- _What the task asks_: The reply to the records below should contain exactly the lines from the line with "[Nächste Ankündigung] (1061, 22)" through the line with "Datenschutzerklärung (454, 1344)", and nothing besides.

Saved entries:
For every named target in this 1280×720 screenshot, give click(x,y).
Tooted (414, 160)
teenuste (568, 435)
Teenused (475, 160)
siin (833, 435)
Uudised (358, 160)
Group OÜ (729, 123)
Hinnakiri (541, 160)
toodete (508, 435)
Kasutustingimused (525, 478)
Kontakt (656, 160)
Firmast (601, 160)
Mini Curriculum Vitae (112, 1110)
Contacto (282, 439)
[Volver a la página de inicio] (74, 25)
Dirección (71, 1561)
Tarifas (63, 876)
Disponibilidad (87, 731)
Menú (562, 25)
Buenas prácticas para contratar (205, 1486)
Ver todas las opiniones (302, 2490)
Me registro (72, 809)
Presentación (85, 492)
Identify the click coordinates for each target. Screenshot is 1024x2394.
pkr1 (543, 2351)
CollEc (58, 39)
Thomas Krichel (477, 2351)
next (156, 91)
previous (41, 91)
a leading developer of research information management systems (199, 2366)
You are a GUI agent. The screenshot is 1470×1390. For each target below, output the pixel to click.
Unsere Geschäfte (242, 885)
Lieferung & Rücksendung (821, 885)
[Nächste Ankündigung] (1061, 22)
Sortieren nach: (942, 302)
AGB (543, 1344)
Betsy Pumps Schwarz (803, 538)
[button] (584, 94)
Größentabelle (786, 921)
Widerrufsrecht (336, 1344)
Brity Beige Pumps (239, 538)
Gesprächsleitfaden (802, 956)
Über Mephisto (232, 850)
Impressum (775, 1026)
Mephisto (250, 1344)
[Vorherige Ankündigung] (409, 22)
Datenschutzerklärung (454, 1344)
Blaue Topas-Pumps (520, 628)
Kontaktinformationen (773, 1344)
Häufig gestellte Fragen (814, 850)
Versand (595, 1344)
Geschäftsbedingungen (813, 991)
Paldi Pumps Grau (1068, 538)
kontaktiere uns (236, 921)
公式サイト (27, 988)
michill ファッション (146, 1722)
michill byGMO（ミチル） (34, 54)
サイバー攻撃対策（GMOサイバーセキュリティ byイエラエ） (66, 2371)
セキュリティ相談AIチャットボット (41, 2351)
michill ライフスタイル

- _Problem solution_:
[Nächste Ankündigung] (1061, 22)
Sortieren nach: (942, 302)
AGB (543, 1344)
Betsy Pumps Schwarz (803, 538)
[button] (584, 94)
Größentabelle (786, 921)
Widerrufsrecht (336, 1344)
Brity Beige Pumps (239, 538)
Gesprächsleitfaden (802, 956)
Über Mephisto (232, 850)
Impressum (775, 1026)
Mephisto (250, 1344)
[Vorherige Ankündigung] (409, 22)
Datenschutzerklärung (454, 1344)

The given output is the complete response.